Query co-processing on graphics processors (GPUs) has become an effective means to improve the performance of main memory databases. However, this co-processing requires the data transfer between the main memory and the GPU memory via a low-bandwidth PCI-E bus. The overhead of such data transfer becomes an important factor, even a bottleneck, for query co-processing performance on the GPU. In this paper, we propose to use compression to alleviate this performance problem. Specifically, we implement nine lightweight compression schemes on the GPU and further study the combinations of these schemes for a better compression ratio. We design a compression planner to find the optimal combination. Our experiments demonstrate that the GPU-based compression and decompression achieved a processing speed up to 45 and 56 GB/s respectively. Using partial decompression, we were able to significantly improve GPU-based query co-processing performance. As a side product, we have integrated our GPU-based compression into MonetDB, an open source column-oriented DBMS, and demonstrated the feasibility of offloading compression and decompression to the GPU.
(Wenbin Fang, Bingsheng He, Qiong Luo: “Database Compression on Graphics Processors”, PVLDB/VLDB 2010. Link to PDF.)
We present PacketShader, a high-performance software router framework for general packet processing with Graphics Processing Unit (GPU) acceleration. PacketShader exploits the massively-parallel processing power of GPU to address the CPU bottleneck in current software routers. Combined with our high-performance packet I/O engine, PacketShader outperforms existing software routers by more than a factor of four, forwarding 64B IPv4 packets at 39 Gbps on a single commodity PC. We have implemented IPv4 and IPv6 forwarding, OpenFlow switching, and IPsec tunneling to demonstrate the flexibility and performance advantage of PacketShader. The evaluation results show that GPU brings significantly higher throughput over the CPU-only implementation, confirming the effectiveness of GPU for computation and memory-intensive operations in packet processing.
(Sangjin Han, Keon Jang, KyoungSoo Park and Sue Moon: “PacketShader: A GPU-accelerated Software Router”, Proceedings of ACM SIGCOMM 2010, Delhi, India, September 2010. Project webpage. DOI)
With an increasing amount of data and user demands for fast query processing, the optimization of database operations continues to be a challenging task. A common optimization method is to leverage parallel hardware architectures. With the introduction of general-purpose GPU computing, massively parallel hardware has become available within commodity hardware. To efficiently exploit this technology, we introduce the method of speculative query processing. This speculative query processing works on, but is not limited to, a prefix tree structure to efficiently support heavily used database index operations. Fundamentally, our developed approach traverse a prefix tree structure in a speculative, parallel way instead of a step-by-step traversing. To show the benefits and opportunities of our novel approach, we present an exhaustive evaluation on a graphical processing unit.

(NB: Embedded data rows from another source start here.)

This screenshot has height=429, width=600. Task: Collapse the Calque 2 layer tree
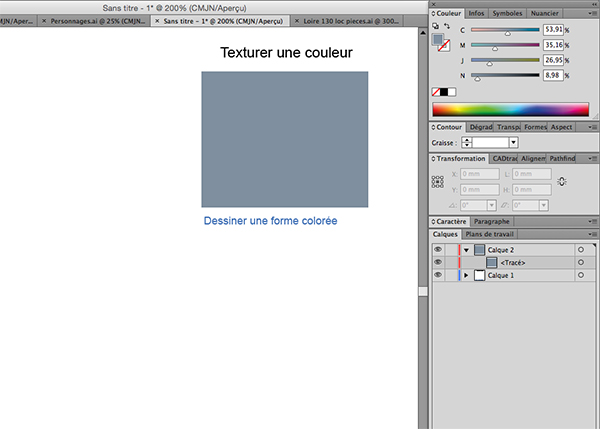(x=466, y=249)
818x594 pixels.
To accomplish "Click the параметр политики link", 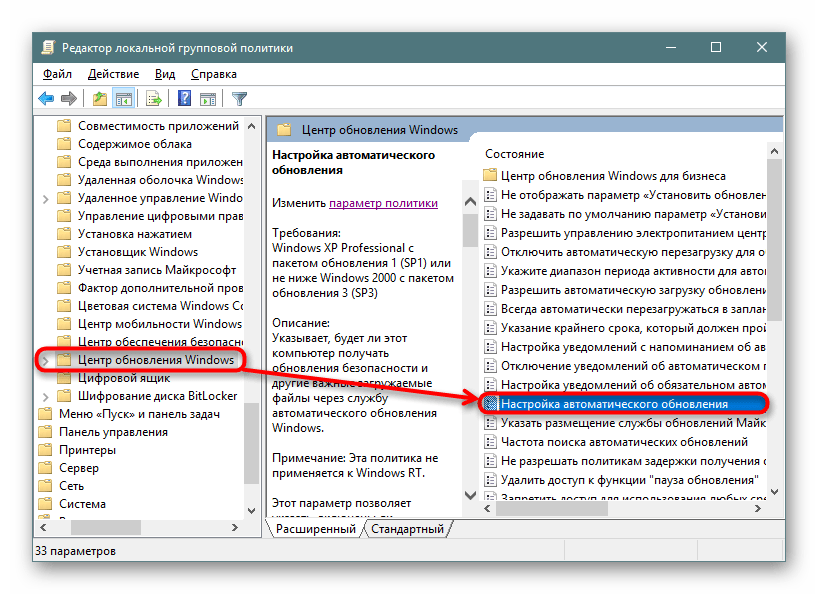I will [x=383, y=203].
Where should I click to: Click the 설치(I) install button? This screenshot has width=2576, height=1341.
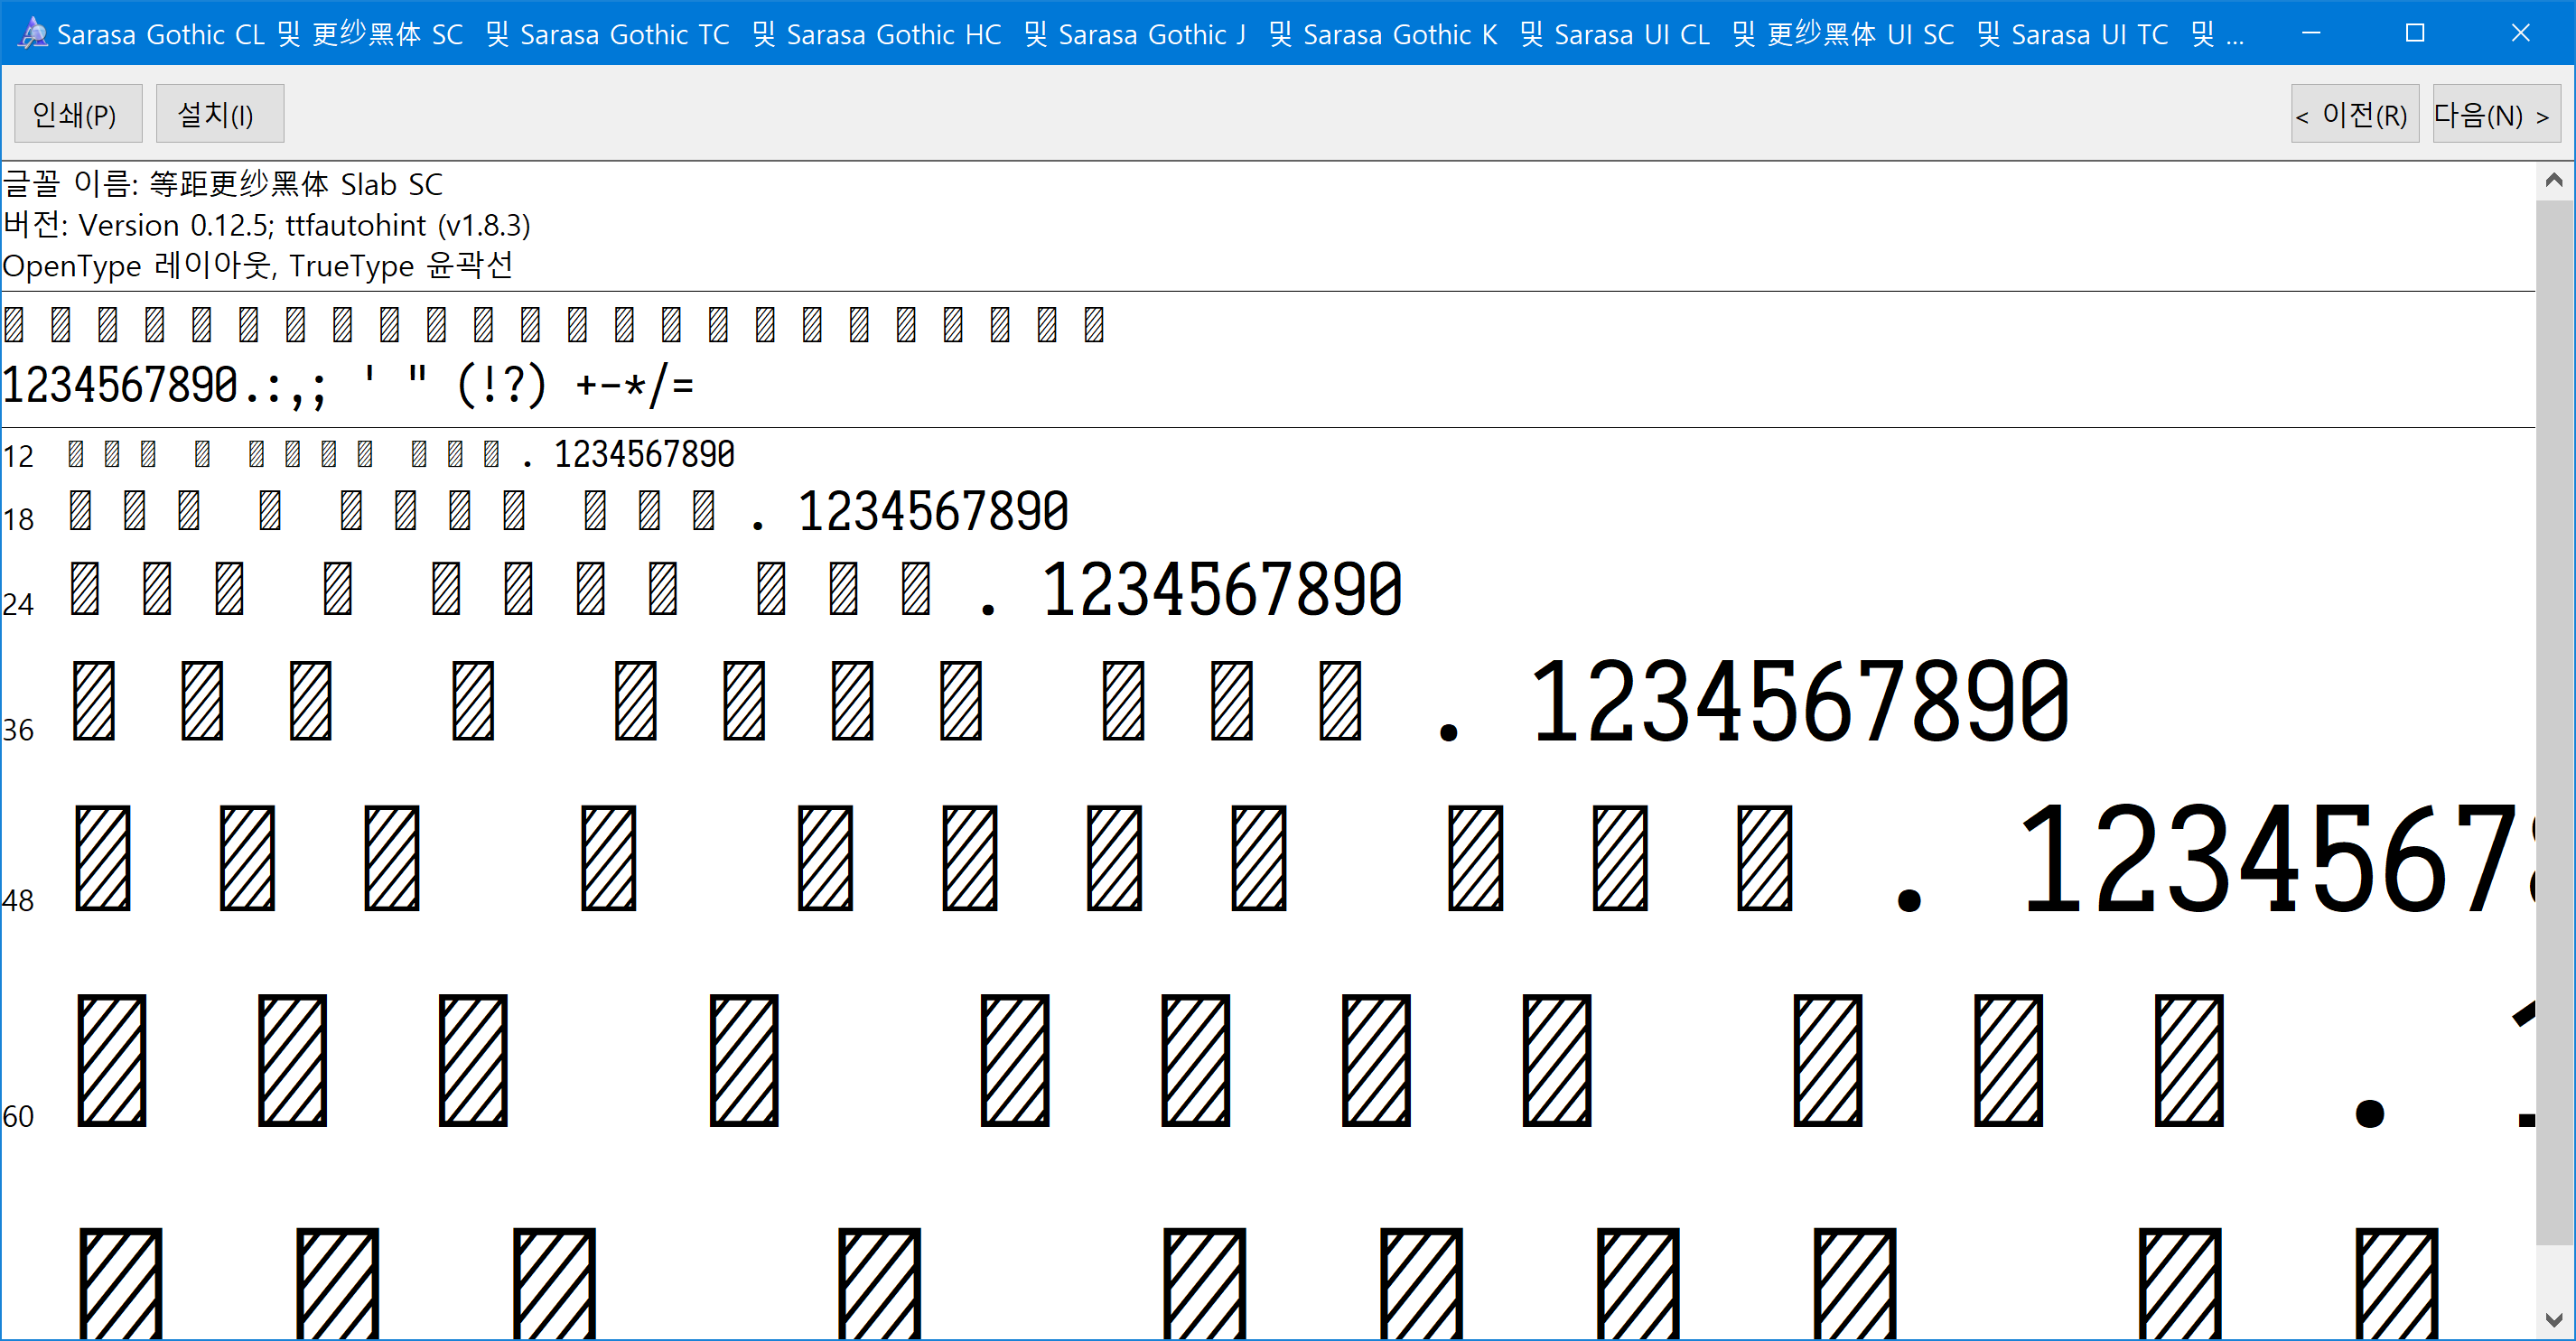coord(218,112)
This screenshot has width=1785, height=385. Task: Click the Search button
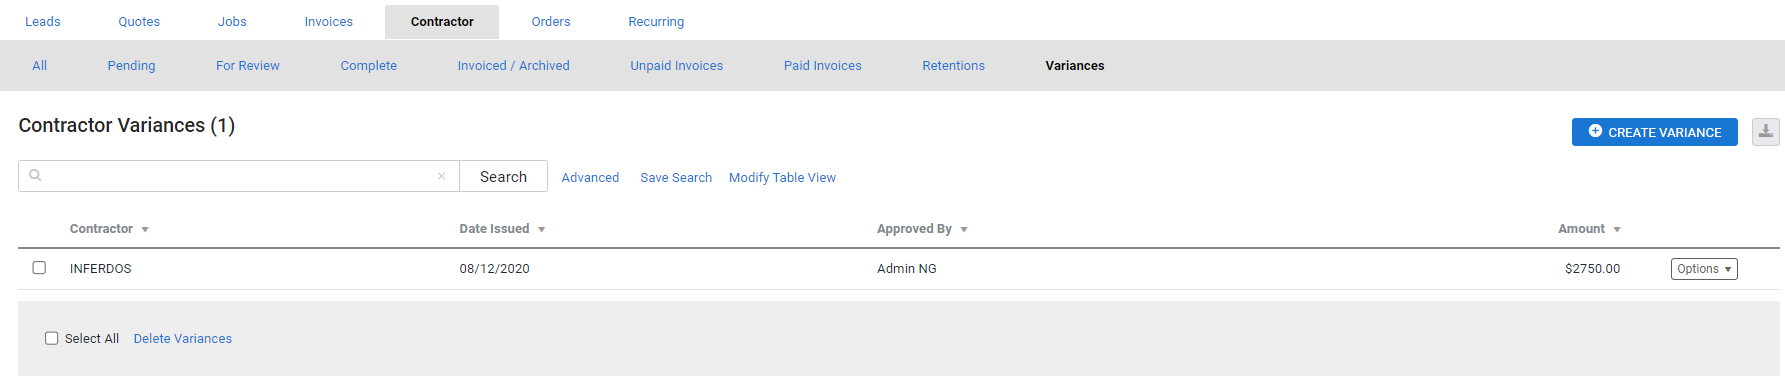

(Volk, P. B.; Habich, D.; Lehner, W.: “GPU-Based Speculative Query Processing for Database Operations”. First International Workshop on Accelerating Data Management Systems Using Modern Processor and Storage Architectures (ADMS’10), held in conjunction with VLDB 2010, September 2010. Link to project webpage.)
A Modern Graphics Processing unit (GPU) is able to perform massively parallel scientific computations at low cost. We extend our implementation of the checkerboard algorithm for the two-dimensional Ising model in order to overcome the memory limitations of a single GPU which enables us to simulate significantly larger systems. Using multi-spin coding techniques, we are able to accelerate simulations on a single GPU by factors up to 35 compared to an optimized single Central Processor Unit (CPU) core implementation which employs multi-spin coding. By combining the Compute Unified Device Architecture (CUDA) with the Message Parsing Interface (MPI) on the CPU level, a single Ising lattice can be updated by a cluster of GPUs in parallel. For large systems, the computation time scales nearly linearly with the number of GPUs used. As proof of concept we reproduce the critical temperature of the 2D Ising model using finite size scaling techniques.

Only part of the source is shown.